[Data items]

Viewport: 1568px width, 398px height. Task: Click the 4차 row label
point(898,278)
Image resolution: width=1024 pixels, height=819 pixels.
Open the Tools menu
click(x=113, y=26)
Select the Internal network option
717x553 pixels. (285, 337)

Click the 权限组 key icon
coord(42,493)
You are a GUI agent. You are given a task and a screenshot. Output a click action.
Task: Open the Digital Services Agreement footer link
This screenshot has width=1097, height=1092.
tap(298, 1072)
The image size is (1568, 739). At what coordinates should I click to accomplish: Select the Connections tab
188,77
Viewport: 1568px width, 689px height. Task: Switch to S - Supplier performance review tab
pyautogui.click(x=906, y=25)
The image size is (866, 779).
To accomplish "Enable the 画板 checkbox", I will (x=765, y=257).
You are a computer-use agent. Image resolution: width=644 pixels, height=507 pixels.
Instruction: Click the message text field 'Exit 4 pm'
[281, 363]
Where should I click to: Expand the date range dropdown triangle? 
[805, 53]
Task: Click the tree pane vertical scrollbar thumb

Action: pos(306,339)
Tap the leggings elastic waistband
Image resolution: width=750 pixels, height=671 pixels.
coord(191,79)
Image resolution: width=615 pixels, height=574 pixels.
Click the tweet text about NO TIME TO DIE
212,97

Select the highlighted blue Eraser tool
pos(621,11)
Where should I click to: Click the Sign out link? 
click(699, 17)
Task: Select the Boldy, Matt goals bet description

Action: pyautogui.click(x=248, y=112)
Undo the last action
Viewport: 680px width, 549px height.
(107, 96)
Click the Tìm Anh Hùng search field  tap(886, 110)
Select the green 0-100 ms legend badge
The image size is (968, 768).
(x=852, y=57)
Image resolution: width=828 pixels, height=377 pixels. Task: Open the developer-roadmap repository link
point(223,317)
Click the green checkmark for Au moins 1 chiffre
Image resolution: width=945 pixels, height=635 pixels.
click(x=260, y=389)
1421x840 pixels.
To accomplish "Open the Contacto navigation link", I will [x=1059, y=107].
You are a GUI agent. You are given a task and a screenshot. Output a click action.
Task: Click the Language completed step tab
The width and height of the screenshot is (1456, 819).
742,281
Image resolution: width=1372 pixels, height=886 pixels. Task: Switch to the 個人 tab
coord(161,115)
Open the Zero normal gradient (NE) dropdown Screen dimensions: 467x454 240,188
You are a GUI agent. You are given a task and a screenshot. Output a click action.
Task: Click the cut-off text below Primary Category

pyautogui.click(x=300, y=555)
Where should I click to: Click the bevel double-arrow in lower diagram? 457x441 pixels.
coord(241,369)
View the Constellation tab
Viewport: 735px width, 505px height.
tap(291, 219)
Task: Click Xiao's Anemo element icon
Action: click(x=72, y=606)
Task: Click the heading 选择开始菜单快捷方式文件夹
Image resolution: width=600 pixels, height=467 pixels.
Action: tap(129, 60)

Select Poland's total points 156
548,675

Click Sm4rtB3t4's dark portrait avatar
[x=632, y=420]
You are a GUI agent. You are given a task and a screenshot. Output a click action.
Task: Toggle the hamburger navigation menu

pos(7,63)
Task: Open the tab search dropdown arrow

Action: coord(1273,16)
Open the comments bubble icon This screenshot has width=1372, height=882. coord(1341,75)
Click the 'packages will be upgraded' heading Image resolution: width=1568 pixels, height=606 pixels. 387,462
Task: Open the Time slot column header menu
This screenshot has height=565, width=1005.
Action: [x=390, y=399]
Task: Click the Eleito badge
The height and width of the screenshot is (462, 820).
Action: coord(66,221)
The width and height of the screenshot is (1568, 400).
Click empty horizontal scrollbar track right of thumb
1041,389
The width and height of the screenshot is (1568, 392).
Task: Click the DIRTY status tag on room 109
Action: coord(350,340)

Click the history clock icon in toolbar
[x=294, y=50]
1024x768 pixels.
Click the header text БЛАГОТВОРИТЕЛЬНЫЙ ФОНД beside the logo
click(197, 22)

| Problem details |
Search each line of the data above for "green", and copy the lines where it occurs.

| Task answer |
Select the green 0-100 ms legend badge
Click the green checkmark for Au moins 1 chiffre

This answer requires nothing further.